O voto de silêncio não incluía falar com Deus através do canto sacro em celebrações especiais. Apesar de não sermos católicas, íamos a essas missas para ouvir as vozes do coro de anjos que saíam dos furinhos em uma treliça , lá em cima, por trás do pequeno órgão. A música flutuava pela capela e Muluh e eu sentíamos que uma nuvem nos levava ao céu. Porém, nos degraus da saída, sempre concluíamos que a voz delas era diáfana—adorávamos esta palavra—porque as freiras se esforçavam para demonstrar como aquela rotina de sacrifícios era maravilhosa. Ao que Muluh retrucava:
“ Olha, alguém no mundo deve se sacrificar para que a gente possa ir ao cinema, namorar, cantar, dançar, dar gargalhadas e devorar uma banana split. Adoro as irmãzinhas que rezam pelo bem de nós todos! Agora, nem as melhores do Clube do Guri possuem voz afinada como a delas! Nossa, elas são campeãs de voz! Tenho certeza, juro, que o segredo é permanecer em silêncio!
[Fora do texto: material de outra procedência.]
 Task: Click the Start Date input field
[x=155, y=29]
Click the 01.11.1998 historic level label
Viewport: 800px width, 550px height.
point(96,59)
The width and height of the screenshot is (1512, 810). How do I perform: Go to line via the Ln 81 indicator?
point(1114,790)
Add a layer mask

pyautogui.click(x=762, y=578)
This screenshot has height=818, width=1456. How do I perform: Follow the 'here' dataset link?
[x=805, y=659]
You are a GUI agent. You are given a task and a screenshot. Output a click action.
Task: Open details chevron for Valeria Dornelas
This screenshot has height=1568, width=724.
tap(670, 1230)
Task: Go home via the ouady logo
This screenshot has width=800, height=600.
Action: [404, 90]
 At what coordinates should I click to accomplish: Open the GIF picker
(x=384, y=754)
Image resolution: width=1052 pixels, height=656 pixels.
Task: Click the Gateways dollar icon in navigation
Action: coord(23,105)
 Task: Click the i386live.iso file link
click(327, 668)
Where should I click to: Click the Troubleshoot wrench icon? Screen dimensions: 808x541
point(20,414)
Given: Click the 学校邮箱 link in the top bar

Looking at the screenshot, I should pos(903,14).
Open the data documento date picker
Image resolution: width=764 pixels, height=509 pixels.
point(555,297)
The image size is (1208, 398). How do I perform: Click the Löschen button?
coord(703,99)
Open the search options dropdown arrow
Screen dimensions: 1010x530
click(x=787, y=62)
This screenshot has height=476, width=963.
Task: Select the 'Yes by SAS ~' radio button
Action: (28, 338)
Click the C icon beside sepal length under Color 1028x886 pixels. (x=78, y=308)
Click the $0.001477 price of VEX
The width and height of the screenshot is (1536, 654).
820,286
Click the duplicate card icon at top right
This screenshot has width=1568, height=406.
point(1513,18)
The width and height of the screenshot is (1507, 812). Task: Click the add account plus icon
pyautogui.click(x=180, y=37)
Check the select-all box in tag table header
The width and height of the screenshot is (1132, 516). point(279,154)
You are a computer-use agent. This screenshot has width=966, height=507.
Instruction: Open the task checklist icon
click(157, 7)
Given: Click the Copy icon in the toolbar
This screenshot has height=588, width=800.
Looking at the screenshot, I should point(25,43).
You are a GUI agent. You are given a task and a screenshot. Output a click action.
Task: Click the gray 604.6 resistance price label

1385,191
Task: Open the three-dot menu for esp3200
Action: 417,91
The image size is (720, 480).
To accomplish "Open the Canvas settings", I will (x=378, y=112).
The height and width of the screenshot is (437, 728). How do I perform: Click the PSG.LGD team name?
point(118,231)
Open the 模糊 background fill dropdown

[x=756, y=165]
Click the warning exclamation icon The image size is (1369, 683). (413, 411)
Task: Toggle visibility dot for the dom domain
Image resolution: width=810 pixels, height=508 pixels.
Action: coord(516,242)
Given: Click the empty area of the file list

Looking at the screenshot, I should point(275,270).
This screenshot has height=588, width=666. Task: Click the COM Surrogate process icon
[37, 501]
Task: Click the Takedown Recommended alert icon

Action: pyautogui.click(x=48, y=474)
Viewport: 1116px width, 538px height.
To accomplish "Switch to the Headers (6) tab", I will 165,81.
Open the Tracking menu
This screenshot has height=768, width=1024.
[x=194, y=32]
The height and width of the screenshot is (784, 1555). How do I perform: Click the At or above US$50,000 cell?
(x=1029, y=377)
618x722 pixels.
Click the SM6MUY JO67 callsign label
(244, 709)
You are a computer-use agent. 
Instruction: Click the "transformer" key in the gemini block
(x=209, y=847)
Quem sabe a gente experimenta?”
“Credo, iam acreditar que estávamos com laringite ou caxumba e iriam chamar o Dr. Percy. Juro que iam,” complementei. “ E o pior é que nem o médico acreditaria que era apenas um silêncio, como fala titia, ‘terapêutico’. “
Chegamos no portãozinho da entrada. Era subir alguns degraus e tocar o sininho que a senhora idosa da portaria—Muluh afirmava que fora candidata à freira, mas não passara pelas provas, aí contentara-se com abrir e fechar portas—logo nos receberia. E assim foi.
A porteira, Sra. Dorothea—lia-se o nome no avental bordado em ponto de cruz—, perguntou o que tínhamos nas sacolas de crochê. Aí, Muluh declarou, emendando tudo:
“Caféarrozaçucarfarinhaleiteempó!”
Dona Dorothea não entendeu nada. Abrimos as sacolas e fomos colocando cada item, separadamente, no chão de mosaicos.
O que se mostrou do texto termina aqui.